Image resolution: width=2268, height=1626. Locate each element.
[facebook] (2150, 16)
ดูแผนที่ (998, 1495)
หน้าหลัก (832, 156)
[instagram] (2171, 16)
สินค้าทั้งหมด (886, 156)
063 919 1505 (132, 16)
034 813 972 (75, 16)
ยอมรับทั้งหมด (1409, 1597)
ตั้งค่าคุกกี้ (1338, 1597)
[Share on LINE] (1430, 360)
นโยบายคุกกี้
· · ·
# Required work
An exact copy of all the records above is the required answer.

# Result of the exercise
Image resolution: width=2268, height=1626. Locate each element.
[facebook] (2150, 16)
ดูแผนที่ (998, 1495)
หน้าหลัก (832, 156)
[instagram] (2171, 16)
สินค้าทั้งหมด (886, 156)
063 919 1505 (132, 16)
034 813 972 (75, 16)
ยอมรับทั้งหมด (1409, 1597)
ตั้งค่าคุกกี้ (1338, 1597)
[Share on LINE] (1430, 360)
นโยบายคุกกี้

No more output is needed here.